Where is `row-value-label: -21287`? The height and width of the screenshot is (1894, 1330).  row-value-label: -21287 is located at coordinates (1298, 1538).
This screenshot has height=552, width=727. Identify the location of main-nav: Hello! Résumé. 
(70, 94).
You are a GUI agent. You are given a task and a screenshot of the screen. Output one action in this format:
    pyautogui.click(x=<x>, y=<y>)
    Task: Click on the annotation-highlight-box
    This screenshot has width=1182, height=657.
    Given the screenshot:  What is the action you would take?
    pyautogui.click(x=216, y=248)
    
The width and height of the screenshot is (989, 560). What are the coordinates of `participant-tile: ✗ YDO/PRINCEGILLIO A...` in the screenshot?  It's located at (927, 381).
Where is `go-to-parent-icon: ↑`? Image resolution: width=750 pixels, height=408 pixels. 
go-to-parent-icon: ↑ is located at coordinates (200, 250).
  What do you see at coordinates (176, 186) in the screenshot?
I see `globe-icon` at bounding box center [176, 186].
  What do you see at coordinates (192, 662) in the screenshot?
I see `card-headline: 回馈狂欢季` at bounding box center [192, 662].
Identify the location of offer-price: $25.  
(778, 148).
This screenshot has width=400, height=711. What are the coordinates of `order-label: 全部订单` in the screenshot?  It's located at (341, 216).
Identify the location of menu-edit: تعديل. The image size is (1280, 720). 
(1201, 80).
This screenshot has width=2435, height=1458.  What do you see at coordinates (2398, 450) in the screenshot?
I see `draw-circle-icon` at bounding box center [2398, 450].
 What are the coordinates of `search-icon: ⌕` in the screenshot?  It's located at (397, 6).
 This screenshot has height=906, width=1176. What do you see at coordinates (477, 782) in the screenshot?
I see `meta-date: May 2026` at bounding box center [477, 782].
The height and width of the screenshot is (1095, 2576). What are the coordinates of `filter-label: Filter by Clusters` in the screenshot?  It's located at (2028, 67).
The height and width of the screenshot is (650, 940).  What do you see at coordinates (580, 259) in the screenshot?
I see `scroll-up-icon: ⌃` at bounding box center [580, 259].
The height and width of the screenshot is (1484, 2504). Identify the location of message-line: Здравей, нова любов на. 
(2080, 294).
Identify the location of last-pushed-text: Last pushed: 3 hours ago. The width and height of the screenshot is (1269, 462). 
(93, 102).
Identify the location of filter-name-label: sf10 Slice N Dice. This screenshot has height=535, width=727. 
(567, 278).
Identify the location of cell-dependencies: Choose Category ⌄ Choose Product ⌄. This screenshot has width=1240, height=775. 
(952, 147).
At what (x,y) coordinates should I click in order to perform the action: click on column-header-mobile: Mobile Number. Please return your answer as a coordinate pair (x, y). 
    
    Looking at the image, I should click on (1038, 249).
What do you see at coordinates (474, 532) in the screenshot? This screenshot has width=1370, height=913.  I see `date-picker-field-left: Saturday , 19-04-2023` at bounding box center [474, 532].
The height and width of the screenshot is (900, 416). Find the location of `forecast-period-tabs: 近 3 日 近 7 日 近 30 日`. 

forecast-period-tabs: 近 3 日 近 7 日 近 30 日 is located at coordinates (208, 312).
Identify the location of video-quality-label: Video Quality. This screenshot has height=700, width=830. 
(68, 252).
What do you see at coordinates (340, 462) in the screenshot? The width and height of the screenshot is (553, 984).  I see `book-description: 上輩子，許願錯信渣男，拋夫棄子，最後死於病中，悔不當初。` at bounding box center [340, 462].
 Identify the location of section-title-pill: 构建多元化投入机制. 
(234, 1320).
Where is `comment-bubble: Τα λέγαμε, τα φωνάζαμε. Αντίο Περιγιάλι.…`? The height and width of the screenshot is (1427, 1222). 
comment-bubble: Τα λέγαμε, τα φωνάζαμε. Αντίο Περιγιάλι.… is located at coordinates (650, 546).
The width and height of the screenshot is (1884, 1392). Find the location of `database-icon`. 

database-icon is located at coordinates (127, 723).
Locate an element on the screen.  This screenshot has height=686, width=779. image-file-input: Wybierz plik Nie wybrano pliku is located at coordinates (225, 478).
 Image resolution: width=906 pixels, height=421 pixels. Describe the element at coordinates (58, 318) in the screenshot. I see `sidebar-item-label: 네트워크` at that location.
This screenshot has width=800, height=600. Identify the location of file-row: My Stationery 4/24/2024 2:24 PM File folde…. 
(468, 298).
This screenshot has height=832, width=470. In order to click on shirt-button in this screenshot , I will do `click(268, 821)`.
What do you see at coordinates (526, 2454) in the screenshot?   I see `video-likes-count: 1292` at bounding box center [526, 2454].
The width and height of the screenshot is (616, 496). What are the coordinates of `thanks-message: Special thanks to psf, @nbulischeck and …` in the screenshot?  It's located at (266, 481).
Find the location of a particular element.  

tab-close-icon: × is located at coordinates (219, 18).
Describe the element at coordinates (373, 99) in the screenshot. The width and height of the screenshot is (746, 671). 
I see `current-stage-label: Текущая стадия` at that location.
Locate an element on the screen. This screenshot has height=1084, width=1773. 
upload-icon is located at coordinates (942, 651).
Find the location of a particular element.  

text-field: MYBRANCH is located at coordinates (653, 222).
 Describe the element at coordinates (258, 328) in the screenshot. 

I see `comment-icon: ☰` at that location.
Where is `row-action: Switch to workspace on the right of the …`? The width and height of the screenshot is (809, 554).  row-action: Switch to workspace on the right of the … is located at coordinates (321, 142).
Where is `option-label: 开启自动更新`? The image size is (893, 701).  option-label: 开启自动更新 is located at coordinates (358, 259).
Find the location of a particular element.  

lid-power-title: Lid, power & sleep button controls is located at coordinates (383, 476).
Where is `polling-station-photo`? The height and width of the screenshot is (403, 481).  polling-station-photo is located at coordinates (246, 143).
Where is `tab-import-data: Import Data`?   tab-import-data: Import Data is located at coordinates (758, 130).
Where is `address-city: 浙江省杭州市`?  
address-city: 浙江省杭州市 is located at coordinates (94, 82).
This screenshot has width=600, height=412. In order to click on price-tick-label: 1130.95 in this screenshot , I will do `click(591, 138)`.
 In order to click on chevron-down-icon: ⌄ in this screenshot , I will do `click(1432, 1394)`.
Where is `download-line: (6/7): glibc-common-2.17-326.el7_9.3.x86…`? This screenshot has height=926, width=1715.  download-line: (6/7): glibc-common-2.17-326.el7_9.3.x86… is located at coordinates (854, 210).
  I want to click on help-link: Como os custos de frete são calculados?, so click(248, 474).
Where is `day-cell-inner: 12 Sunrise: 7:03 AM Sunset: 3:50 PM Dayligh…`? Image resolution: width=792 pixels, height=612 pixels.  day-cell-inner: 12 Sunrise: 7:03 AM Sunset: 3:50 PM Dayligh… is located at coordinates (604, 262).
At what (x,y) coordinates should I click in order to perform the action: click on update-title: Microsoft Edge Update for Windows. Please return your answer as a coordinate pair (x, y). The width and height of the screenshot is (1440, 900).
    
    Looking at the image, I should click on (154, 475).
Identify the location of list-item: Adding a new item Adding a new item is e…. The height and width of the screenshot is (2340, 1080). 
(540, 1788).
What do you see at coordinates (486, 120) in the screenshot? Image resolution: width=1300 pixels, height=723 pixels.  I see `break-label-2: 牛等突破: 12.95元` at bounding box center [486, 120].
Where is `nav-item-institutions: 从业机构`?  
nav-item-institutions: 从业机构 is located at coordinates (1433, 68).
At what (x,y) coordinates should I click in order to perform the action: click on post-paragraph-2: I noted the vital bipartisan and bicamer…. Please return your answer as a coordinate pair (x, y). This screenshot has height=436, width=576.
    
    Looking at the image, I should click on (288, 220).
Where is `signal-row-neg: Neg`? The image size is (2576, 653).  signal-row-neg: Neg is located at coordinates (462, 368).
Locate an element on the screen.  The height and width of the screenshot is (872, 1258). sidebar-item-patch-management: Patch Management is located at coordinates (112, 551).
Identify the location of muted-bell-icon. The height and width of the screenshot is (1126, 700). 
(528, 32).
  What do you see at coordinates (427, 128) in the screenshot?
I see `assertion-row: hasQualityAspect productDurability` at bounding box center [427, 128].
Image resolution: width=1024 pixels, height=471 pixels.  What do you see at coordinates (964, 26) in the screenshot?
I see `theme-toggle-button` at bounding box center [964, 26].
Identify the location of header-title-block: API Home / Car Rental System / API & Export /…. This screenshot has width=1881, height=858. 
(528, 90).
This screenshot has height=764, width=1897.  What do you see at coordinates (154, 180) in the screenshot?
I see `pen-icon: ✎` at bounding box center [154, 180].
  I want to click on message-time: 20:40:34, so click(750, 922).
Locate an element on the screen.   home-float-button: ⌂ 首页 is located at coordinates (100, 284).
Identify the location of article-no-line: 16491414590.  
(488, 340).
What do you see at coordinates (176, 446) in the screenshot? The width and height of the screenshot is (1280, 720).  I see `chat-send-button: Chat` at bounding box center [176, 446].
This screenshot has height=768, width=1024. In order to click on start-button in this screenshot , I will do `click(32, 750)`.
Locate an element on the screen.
__________________________________________________
→ Job item:
Return verbatim everything in the entries from the line containing "This screenshot has width=600, height=412." down to the line containing "(540, 1788).", including both of those lines.

→ Task result:
This screenshot has width=600, height=412. In order to click on price-tick-label: 1130.95 in this screenshot , I will do `click(591, 138)`.
 In order to click on chevron-down-icon: ⌄ in this screenshot , I will do `click(1432, 1394)`.
Where is `download-line: (6/7): glibc-common-2.17-326.el7_9.3.x86…`? This screenshot has height=926, width=1715.  download-line: (6/7): glibc-common-2.17-326.el7_9.3.x86… is located at coordinates (854, 210).
  I want to click on help-link: Como os custos de frete são calculados?, so click(248, 474).
Where is `day-cell-inner: 12 Sunrise: 7:03 AM Sunset: 3:50 PM Dayligh…`? Image resolution: width=792 pixels, height=612 pixels.  day-cell-inner: 12 Sunrise: 7:03 AM Sunset: 3:50 PM Dayligh… is located at coordinates (604, 262).
At what (x,y) coordinates should I click in order to perform the action: click on update-title: Microsoft Edge Update for Windows. Please return your answer as a coordinate pair (x, y). The width and height of the screenshot is (1440, 900).
    
    Looking at the image, I should click on (154, 475).
Identify the location of list-item: Adding a new item Adding a new item is e…. The height and width of the screenshot is (2340, 1080). 
(540, 1788).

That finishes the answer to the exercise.